Scandal: Tisza lobbied in Brussels to target Hungary’s price protections

Recent signals from Brussels indicate that Hungary’s protected fuel pricing could soon come under attack from the European Commission. The first step would target fuel price caps, followed by broader measures affecting household energy support, including gas and electricity subsidies.

These arguments do not emerge in a vacuum. They closely mirror positions already taken by the Tisza Party.

The party’s energy policy explicitly questions protected pricing and aligns itself with Brussels’ expectations, including a shift away from Russian energy sources. This direction has been consistently reflected in political actions. Since 2024, Tisza representatives in the European Parliament have supported five resolutions calling for the reduction or elimination of energy subsidies, including votes backed by Péter Magyar.

Statements from figures associated with the party also reinforce this approach. Former Shell hotshot István Kapitány, now working for the Tisza Party, has publicly stated that energy price reduction schemes, including protected pricing, would be phased out under a Tisza government. At the same time, their representatives have argued that such subsidies are ineffective and should be removed.

Against this background, the Commission’s latest move appears less like an isolated legal concern and more like a full-scale assault against Hungary’s own national energy policy. In his letter, Executive Vice-President Stéphane Séjourné challenges Hungary’s fuel pricing measures on the grounds that they may violate single market rules and introduce discriminatory treatment.
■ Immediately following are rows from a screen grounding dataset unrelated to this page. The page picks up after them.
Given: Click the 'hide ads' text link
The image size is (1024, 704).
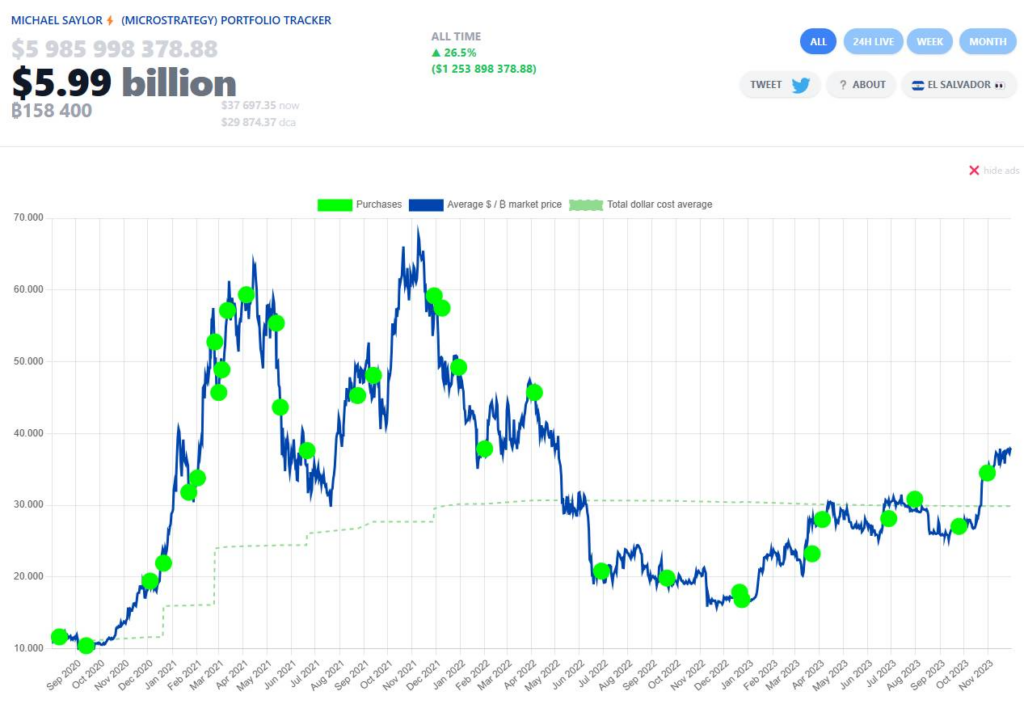Looking at the screenshot, I should coord(1001,171).
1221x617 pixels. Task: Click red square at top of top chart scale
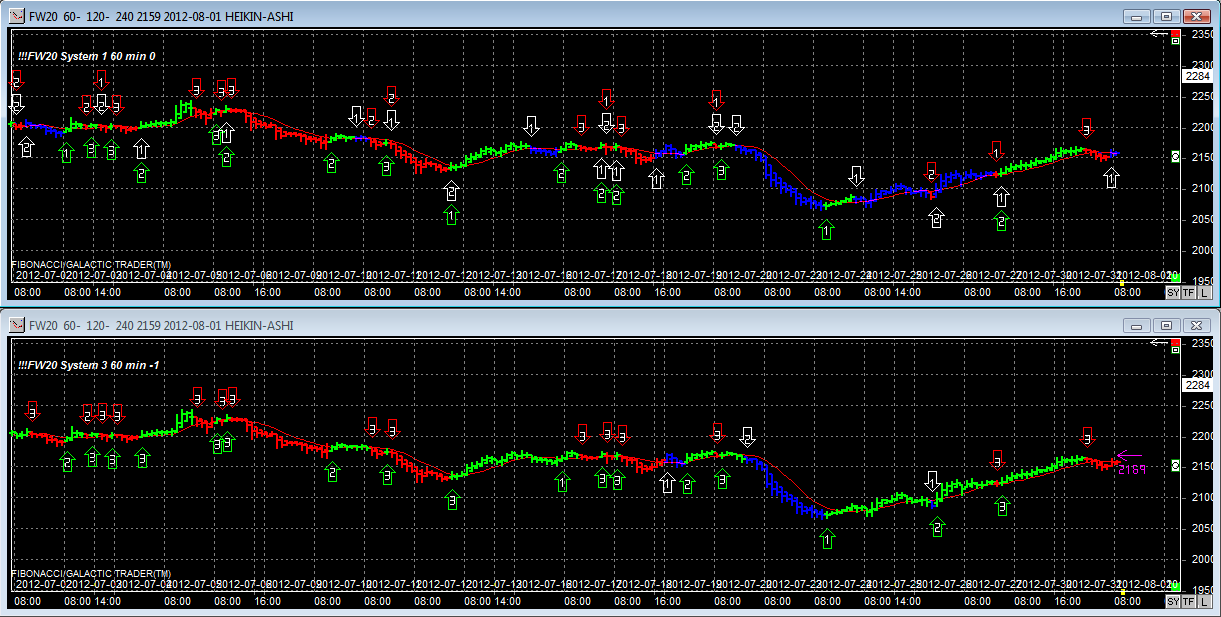pyautogui.click(x=1176, y=34)
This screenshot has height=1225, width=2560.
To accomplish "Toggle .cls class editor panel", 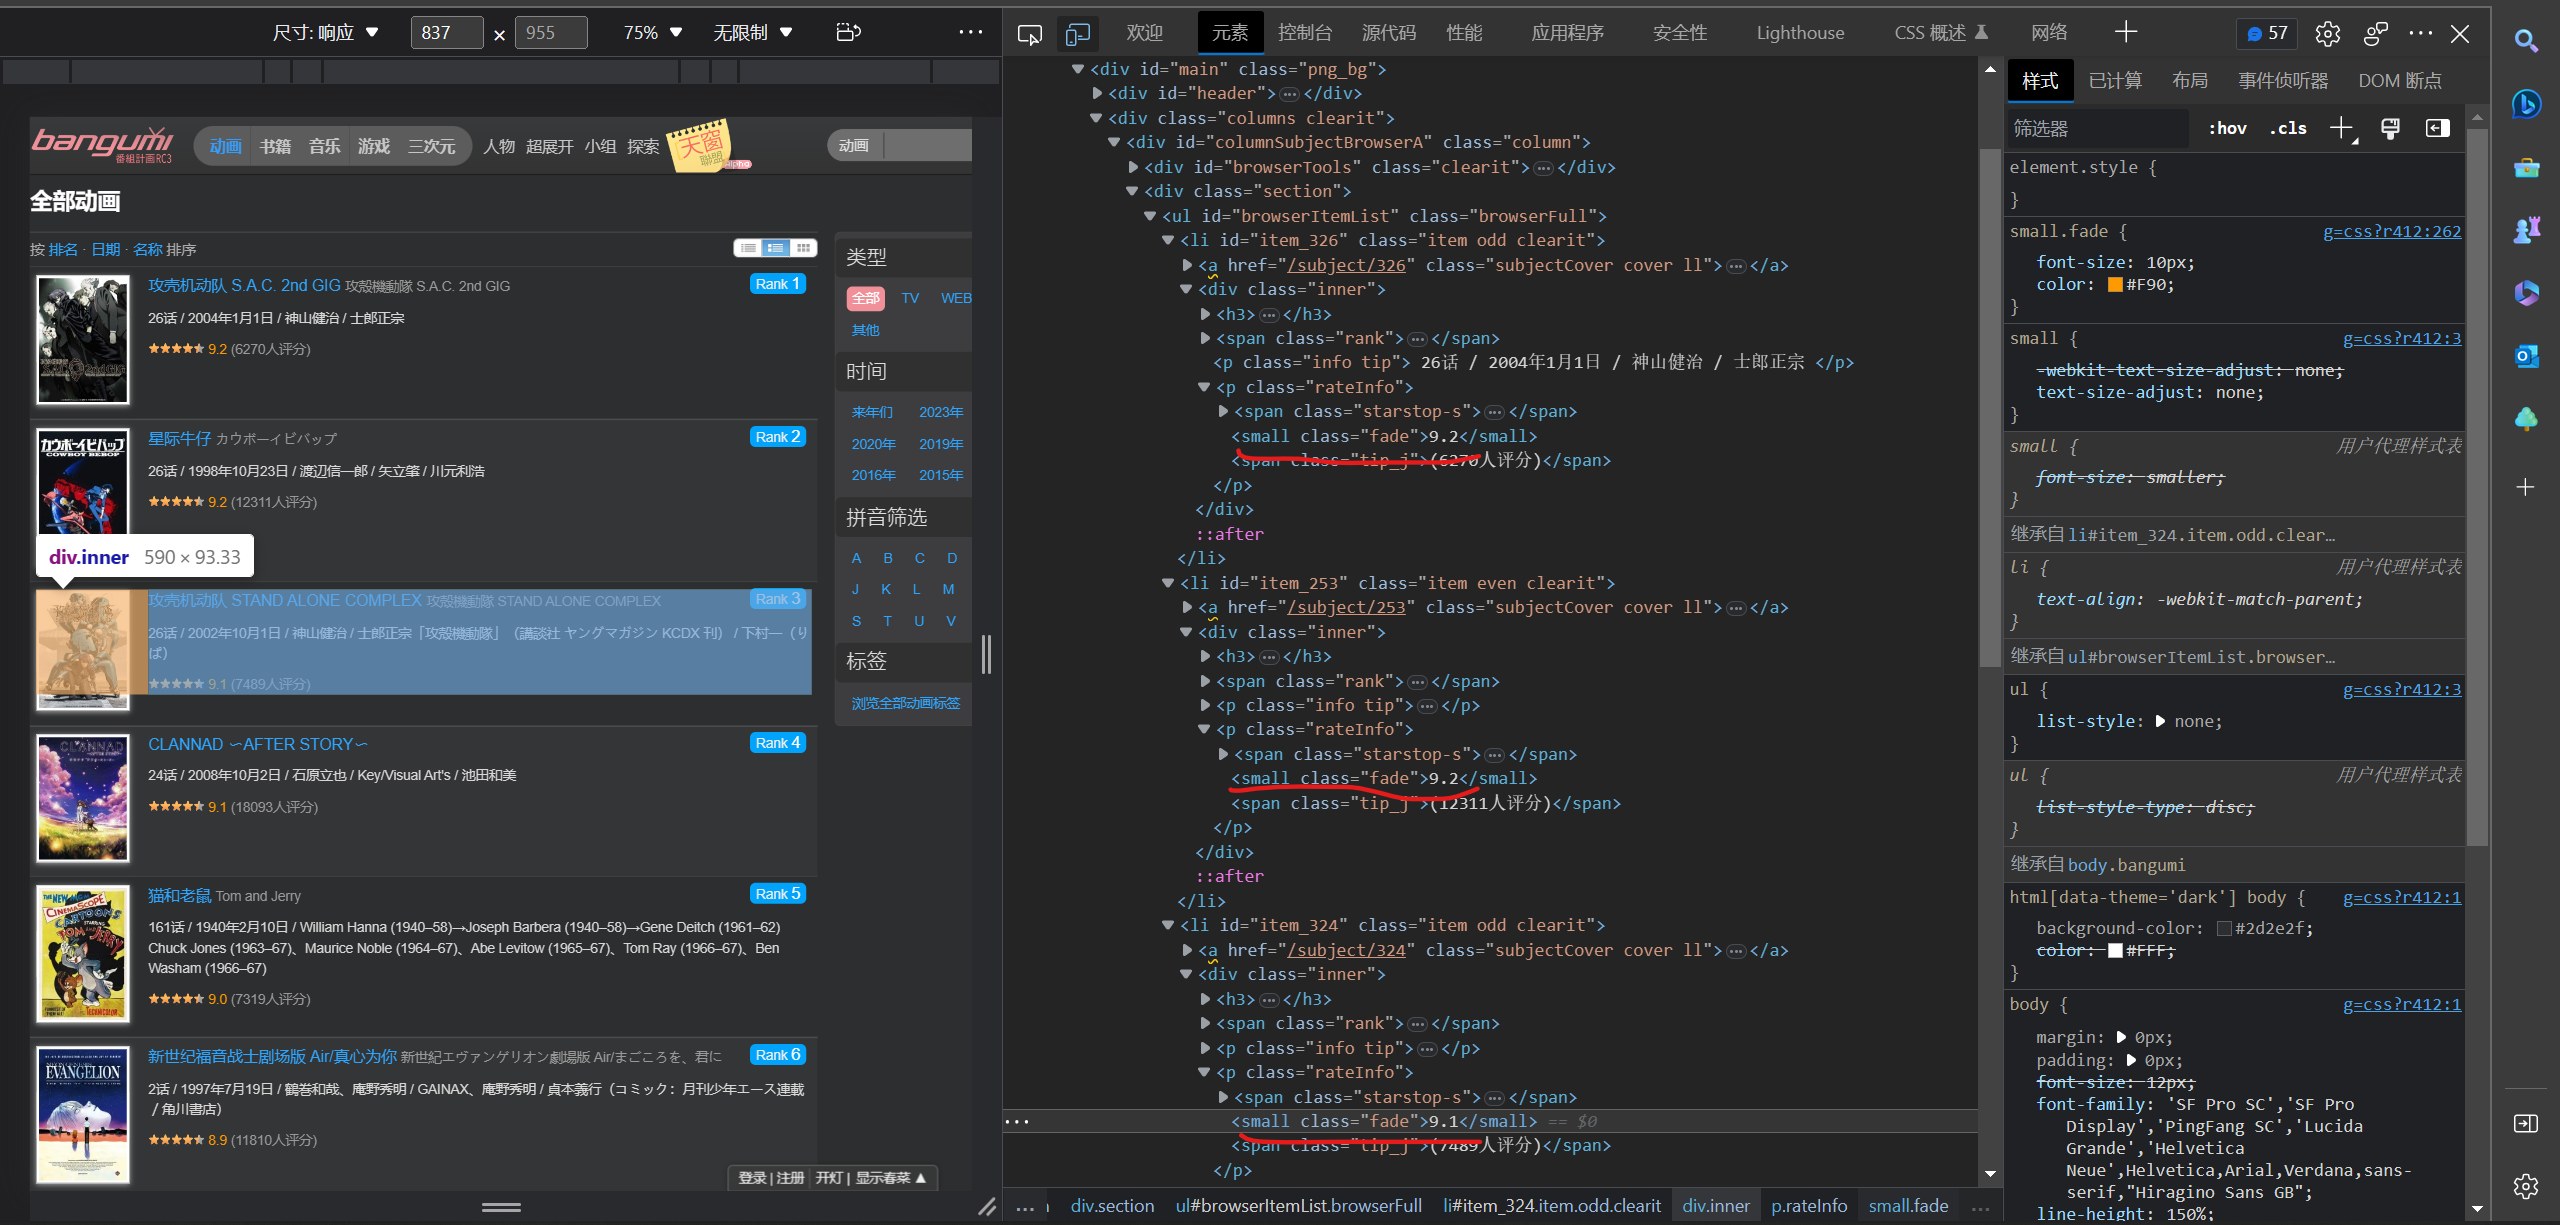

He also signals the possibility of further repercussions if the measures are not suspended.

Hungarian officials have drawn a direct connection between these developments and political lobbying. As Péter Szijjártó stated, actors linked to the opposition have been working in Brussels to push for action against Hungary’s protected fuel prices, effectively urging the Commission to intervene and force their removal. All the while, they know that without protected pricing and without access to affordable energy sources, Hungarian families would face a sharp increase in costs. Fuel prices could rise dramatically, and household energy bills would follow.

The broader implication is clear. The removal of protected pricing and the utility price reduction would expose households to full market volatility. Government estimates suggest that without access to cheaper energy sources, including Russian oil and gas, costs could rise sharply, with fuel prices and household energy bills increasing substantially.

Hungary’s system of price protection was introduced to shield families from global energy shocks and geopolitical uncertainty. Removing it would transfer that burden directly onto households.

That is why the government’s position remains clear. Hungary will not accept decisions that force families to pay the price of external political and economic agendas. It will not carry out Brussels’ demands, and it will not implement the program advocated by the Tisza Party, which would hurt Hungarian families for corporate gain.